DOCUMENT EXTRACT ▸

[Start of section]

Tuesday, May 17, 2011

Talking To Myself

Am I the only one who talks out loud to myself?

I'm not talking the occasional "YES!" in response to finding out the check DID come in the mail. I'm talking a full-blown conversation wherein I ask rhetorical questions of myself and actually answer them.*

Now, even if you do this too, I still think that last sentence qualifies me as a freak.

Anyway, under "normal" circumstances, this wouldn't be a problem. I mean, if I am mumbling in the confines of my own kitchen or closet or bathroom, who is going to call me out on it?**

But, in my middle age, I'm realizing I don't do a really good job stifling that urge to talk to myself when I am in places where people expect me to be talking to another human being when my lips are moving.

And, since spring fever has hit the Nowell casa, it seems my little issue has cranked up to full speed. Let's just say that very few members of this family, animals included, seem to have all their wits about them.

[End of section]

DATASET EXCERPTS ▸
[Start of section]

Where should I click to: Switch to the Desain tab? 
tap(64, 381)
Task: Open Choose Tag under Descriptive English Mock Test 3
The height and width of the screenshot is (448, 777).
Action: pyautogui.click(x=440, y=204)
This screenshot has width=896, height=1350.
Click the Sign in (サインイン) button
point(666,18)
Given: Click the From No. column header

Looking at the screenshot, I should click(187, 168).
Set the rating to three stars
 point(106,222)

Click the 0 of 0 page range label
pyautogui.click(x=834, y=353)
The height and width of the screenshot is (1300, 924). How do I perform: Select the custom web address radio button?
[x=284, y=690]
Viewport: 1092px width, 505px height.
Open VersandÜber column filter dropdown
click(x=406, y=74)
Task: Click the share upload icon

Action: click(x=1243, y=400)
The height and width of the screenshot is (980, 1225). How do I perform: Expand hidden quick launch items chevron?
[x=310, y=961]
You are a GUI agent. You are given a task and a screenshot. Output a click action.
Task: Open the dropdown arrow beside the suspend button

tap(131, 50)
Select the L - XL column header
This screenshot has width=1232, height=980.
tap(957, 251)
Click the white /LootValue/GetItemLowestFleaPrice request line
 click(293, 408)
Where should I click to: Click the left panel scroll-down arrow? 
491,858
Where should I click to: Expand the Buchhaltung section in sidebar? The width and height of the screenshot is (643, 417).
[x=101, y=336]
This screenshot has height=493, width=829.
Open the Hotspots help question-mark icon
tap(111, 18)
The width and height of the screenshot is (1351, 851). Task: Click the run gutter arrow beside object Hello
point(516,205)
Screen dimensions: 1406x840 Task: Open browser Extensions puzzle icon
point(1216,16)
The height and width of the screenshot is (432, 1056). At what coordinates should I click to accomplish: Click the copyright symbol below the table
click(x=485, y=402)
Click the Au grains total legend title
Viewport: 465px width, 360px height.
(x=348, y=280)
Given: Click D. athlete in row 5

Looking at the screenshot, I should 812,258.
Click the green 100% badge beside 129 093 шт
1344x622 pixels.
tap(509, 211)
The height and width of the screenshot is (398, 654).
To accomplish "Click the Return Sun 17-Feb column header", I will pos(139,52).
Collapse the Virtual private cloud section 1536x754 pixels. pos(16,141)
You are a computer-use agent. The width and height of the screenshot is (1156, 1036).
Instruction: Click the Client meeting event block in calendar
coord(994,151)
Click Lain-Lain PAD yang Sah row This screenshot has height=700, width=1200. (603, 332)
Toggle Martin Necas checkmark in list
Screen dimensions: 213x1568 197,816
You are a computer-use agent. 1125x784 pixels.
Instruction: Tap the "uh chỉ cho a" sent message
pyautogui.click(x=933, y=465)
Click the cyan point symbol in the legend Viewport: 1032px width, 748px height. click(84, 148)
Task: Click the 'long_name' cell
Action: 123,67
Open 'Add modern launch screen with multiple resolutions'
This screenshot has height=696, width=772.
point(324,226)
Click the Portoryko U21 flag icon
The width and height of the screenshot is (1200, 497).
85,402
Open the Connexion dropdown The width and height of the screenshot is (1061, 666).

[End of section]

EXERCISES TO COMPLETE ▸
- 1) Decide whether each statement agrees with the post about talking to oneself, answering yes or no and quoting the words of the post that settle it. (a) The writer considers talking to oneself a problem under normal circumstances. (b) The writer connects the habit getting worse to spring fever. (c) The writer claims to hold back the urge well in middle age.
- 2) Carry on the post about talking to oneself, picking up after its final sentence.

RESPONSE LIST ▸
- 1)
(a) No: "under "normal" circumstances, this wouldn't be a problem."
(b) Yes: "since spring fever has hit the Nowell casa, it seems my little issue has cranked up to full speed."
(c) No: "I don't do a really good job stifling that urge to talk to myself"

- 2)
Recently, one of the kids did something so over-the-top redunkulous that I found myself exiting the front door while gesticulating wildly and ranting out loud about giving birth to a child who could think that this behavior would be acceptable.

All this was done within ear shot of my next door neighbor, who I proceeded to act like I didn't see. He then returned the favor by ignoring my crazy ass, but I'm sure went inside and told his wife "She's at it again." Because this wasn't the FIRST time I'd left my front door ranting about a child where neighbor-man and God were my only witnesses.

There is no polite way to excuse your behavior when you've just verbalized that maybe, just maybe, your child needs to be shoved back in the womb to "cook a little more" because, apparently, nine months didn't solidify his brain.

Logistics aside, this seemed like a good idea when I thought it. But, in full-blown auditory mode with a neighbor as my witness? Not.so.much.

Going forward, I have to decide if I will a) bite my tongue until I lose the urge to comment b) start spouting pithy commentary about my children entirely in my head or c) exit a different door.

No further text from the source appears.